10.5.300 (September 21, 2012):
- Maintenance fix for Linux only. This corrects a change in behavior between 10.4 and 10.5 if users specified a timeout value of 0 when calling SetPropertyEx with a PropertyName value of PROP_EX_DECODE_TIMEOUT. In previous versions, an invalid value of 0 was ignored but in version 10.5 changes were introduced to utilize this value. The fix is to once again ignore such invalid values.
Note that this change affected the Asterisk Connector Bridge, so Asterisk users should avoid 10.5.100 and 10.5.200 and use 10.5.300 instead.
10.5.200 (August 29, 2012):
- Changed internal logging behavior in message routing subsystem to avoid reporting unwanted late/ignored messages, since these could be interpreted as problems by customers, when they were, in fact, benign
- lv_show_config output was modified to display default values where appropriate, thus removing ambiguity from the values previously shown
- Corrected minor typos in SimpleASRClient_c and SimpleASRClient_cpp customer examples
- Modified Speech Tuner to correct a minor bug causing exceptions when accessing Call Indexer running in 32-bit CentOS5/Red Hat 5 build
- Corrected a problem affecting the single stream mode of CPA. This would only affect users attempting to use the CPA/AMD features in version 10.5.110 release who opted for the unrecommended single stream method
- Fixed a problem with customer examples Visual Studio solutions, where the 64-bit option had not been defined, requiring users to define them.

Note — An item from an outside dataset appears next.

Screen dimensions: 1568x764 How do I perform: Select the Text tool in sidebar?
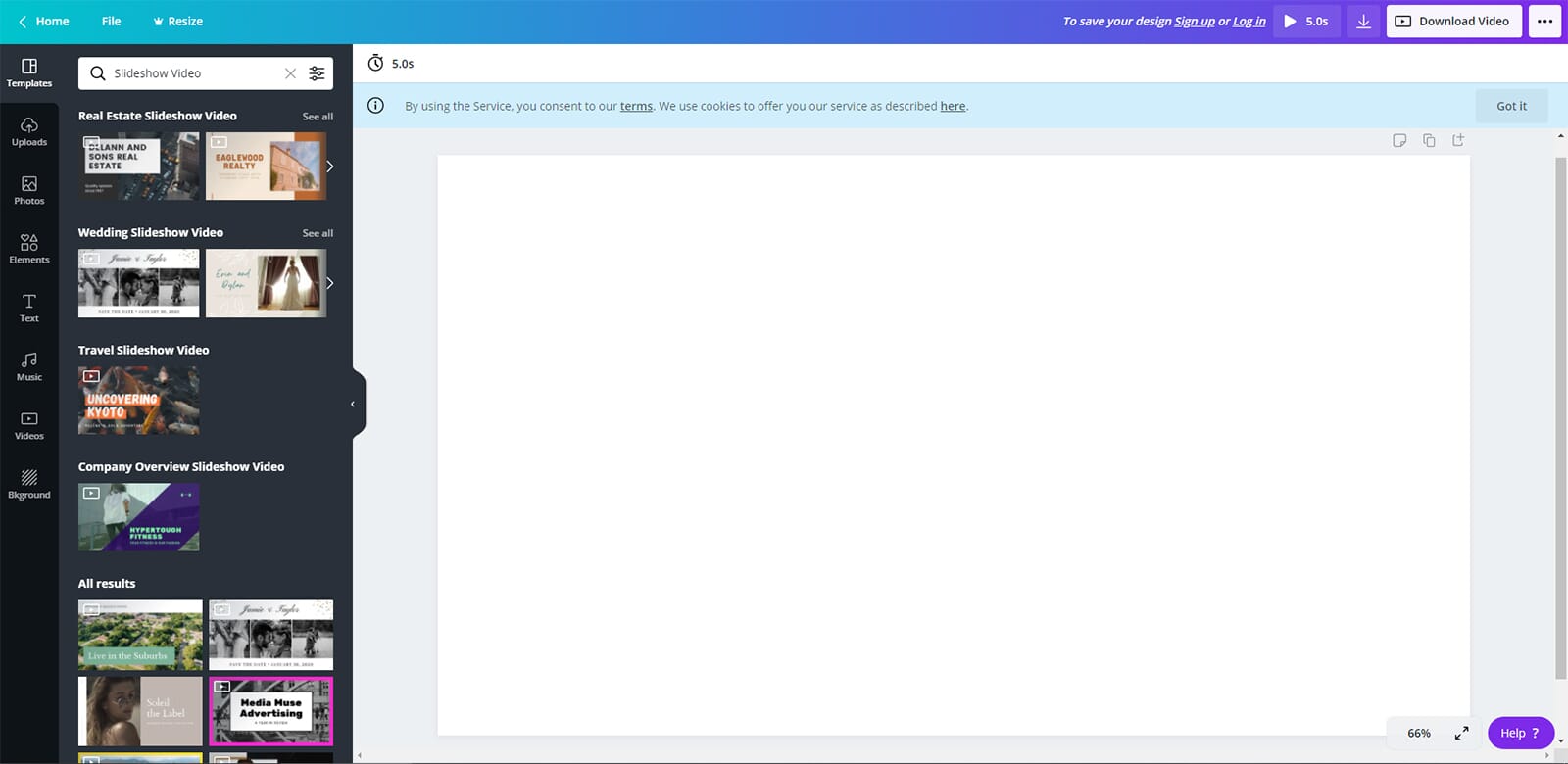(x=29, y=308)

- Fixed a problem introduced in 10.5.110 where specifying DTMF and AMD together would result in undesired speech barge-in if detected
- Fixed bug introduced in 10.5.110 when performing LoadGrammar with multiple optional parameters. These erroneous duplicates had the effect of creating new cached grammar entries, when encountered. These are now normalized.
- Improved memory management in statistical pronunciation modeling, which corrects a very small, slow increase in memory use over time.
- Fixed SSML preparser which previously ignored optional emphasis child elements for TTS2 engine only. This was contrary to the documentation.
- Fixed a minor typo in lv_show_config, where GRAMMAR settings were incorrectly listed under a STREAM heading.
- Fixed a bug when defining a global grammar using the same label as a previous global grammar, the former grammar would persist. Now the new grammar will replace any former definition.
- Corrected a bug introduced in 10.5.110, which reported incorrect 0-value vocab size for global grammars. This problem only effected reported values shown on screen in the Speech Tuner application.
- Fixed a build time error, introduced in 10.5.110, which caused lv_show_config to fail when running on certain platforms, announcing lumenvox.conf could not be found
10.5.110 (August 14, 2012):
Improvements and New Features:
- Added new Call Progress Analysis functionality. This is a significant enhancement over the previously available Answering Machine Detection mechanism. Please refer to the Knowledge Base for full details of these advanced features and capabilities.
- Grammar processing has been improved to cater for more optional parameters specified with grammars, and also meta-data within grammars has been greatly enhanced.
- TTS Voice names have been changed, along with all revised TTS documentation to offer more clarity to users. See LumenVox TTS Voices page and section for more details.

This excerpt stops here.